- St Chrysostom's Church, Hockley
- 52°29′49.2″N 1°55′39.7″W﻿ / ﻿52.497000°N 1.927694°W
- OS grid reference: SP 04908 88831
- Location: Birmingham
- Country: England
- Denomination: Church of England

History
- Dedication: St Chrysostom

Architecture
- Architect: John Cotton
- Style: Early English
- Groundbreaking: 4 June 1887
- Completed: 10 April 1888
- Closed: 1972
- Demolished: 1974

= St Chrysostom's Church, Hockley =

St Chrysostom's Church, Park Road, Hockley is a former Church of England parish church in Birmingham.

==History==

The church was established as a mission from All Saints' Church, Hockley. The foundation stone was laid on 4 June 1887 by Thomas Henry Goodwin Newton, High Sheriff of Warwickshire.

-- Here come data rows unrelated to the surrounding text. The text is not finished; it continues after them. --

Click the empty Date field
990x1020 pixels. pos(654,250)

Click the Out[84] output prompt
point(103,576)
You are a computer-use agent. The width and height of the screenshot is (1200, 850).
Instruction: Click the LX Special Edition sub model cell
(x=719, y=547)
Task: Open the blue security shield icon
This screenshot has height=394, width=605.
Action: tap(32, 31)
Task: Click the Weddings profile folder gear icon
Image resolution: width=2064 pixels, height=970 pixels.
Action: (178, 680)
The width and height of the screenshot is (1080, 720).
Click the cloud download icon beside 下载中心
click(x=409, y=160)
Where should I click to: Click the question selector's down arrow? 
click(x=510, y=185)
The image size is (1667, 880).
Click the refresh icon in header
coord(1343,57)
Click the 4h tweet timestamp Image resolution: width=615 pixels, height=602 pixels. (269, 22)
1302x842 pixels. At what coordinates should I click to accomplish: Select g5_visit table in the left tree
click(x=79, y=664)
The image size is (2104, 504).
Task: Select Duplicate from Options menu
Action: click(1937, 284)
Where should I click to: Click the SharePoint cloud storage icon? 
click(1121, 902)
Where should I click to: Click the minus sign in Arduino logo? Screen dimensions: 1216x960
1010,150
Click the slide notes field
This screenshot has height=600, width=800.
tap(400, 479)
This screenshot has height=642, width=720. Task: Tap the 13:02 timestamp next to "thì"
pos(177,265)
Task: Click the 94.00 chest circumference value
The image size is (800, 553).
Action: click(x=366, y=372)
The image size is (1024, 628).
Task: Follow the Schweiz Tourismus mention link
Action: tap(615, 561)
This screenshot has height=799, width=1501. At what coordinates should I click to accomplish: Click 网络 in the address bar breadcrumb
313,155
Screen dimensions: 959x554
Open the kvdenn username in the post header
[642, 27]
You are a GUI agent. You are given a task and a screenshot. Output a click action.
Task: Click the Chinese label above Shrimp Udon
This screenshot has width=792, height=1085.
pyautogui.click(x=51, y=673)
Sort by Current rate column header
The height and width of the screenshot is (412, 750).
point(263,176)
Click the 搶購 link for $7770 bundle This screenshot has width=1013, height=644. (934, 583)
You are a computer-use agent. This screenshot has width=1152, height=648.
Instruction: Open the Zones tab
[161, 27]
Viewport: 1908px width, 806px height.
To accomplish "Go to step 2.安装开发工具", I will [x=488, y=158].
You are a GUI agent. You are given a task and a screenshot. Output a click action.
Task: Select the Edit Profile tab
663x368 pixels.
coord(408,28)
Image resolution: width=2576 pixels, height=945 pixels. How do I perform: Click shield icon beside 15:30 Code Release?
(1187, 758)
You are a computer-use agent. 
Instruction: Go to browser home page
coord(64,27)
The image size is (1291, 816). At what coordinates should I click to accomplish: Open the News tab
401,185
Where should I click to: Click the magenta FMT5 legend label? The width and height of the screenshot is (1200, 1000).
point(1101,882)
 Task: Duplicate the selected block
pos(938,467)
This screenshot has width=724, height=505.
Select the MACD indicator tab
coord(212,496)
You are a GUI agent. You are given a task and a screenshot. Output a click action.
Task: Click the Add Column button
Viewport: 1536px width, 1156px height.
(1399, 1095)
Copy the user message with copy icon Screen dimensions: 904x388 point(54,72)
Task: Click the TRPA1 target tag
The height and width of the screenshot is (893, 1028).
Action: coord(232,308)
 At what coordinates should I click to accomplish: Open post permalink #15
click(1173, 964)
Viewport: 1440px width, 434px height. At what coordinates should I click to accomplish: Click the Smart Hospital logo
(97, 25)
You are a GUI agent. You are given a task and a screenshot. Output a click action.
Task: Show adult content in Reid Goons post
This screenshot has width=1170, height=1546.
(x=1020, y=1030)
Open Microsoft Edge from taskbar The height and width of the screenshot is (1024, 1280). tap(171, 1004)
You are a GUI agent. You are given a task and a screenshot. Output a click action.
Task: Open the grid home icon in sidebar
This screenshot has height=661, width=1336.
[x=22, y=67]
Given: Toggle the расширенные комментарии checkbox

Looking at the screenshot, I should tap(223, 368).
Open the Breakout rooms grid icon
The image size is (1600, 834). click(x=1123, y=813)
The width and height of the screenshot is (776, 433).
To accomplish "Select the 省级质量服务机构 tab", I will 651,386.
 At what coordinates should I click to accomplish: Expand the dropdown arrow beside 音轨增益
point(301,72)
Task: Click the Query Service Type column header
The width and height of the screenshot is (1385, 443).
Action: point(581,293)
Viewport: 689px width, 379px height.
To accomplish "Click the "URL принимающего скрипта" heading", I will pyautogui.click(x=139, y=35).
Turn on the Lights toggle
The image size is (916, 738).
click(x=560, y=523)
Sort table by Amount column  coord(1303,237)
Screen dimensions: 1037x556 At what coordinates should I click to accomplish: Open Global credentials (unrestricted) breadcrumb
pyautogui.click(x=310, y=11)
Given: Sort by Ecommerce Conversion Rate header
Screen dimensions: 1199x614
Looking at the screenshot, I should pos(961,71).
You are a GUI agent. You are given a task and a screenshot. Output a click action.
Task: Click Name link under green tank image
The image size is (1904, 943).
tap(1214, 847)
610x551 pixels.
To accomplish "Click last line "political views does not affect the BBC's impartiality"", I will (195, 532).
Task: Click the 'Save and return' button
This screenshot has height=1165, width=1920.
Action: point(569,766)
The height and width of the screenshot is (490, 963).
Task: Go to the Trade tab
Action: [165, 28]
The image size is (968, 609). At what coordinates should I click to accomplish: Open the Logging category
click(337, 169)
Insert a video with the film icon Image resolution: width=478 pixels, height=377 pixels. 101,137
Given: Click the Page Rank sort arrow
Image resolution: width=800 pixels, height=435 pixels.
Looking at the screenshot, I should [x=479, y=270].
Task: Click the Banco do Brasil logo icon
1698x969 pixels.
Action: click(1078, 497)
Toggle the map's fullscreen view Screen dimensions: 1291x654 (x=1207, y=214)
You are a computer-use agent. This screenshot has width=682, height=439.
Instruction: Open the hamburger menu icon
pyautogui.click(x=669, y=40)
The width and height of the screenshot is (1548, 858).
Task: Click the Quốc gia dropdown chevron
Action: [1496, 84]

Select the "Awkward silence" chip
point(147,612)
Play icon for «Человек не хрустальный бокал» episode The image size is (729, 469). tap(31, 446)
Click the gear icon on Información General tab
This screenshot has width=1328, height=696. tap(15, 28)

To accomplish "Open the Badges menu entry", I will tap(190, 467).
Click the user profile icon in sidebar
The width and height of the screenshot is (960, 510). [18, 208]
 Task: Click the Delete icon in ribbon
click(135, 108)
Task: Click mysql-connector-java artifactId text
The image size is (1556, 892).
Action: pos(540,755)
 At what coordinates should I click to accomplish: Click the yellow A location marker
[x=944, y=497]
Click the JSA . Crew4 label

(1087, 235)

The church was built to the designs of the architect John Cotton of Temple Row, Birmingham, and opened on 10 April 1888. It comprised a nave with low aisles, double transepts, a baptistery and the foundations for a tower in the north west corner. A parish was assigned out of All Saints' Church, Hockley. Pevsner records that the church is said to have been renovated in 1891 by William Bidlake.

Part of the parish was taken to form a new parish for Bishop Latimer Memorial Church, Winson Green in 1904.

In 1972 the church was merged with All Saints' Church, Hockley and Bishop Latimer Memorial Church, Winson Green and the church was demolished in 1974.

==Organ==

An organ by Eustace Ingram was installed in 1897. A specification of the organ can be found on the National Pipe Organ Register. The organ case was very old, dating from before 1749 and was thought to have been carved by Justinian Morse, and was formerly installed in St John the Baptist's Church, Barnet, Hertfordshire. When St Chrysostom's Church closed, the organ case was moved to St Philip's Cathedral, Birmingham where it faces into the north gallery.
The organ moved from Barnet to St. Neots, then in Huntingdonshire where remained until 1855 when it was part exchanged for a new instrument built by GM Holdich. Before arriving in Birmingham the case was in the London area. Possibly at St Andrew Westminster and at a school in Forest Hill. From a letter from BB Edumunds.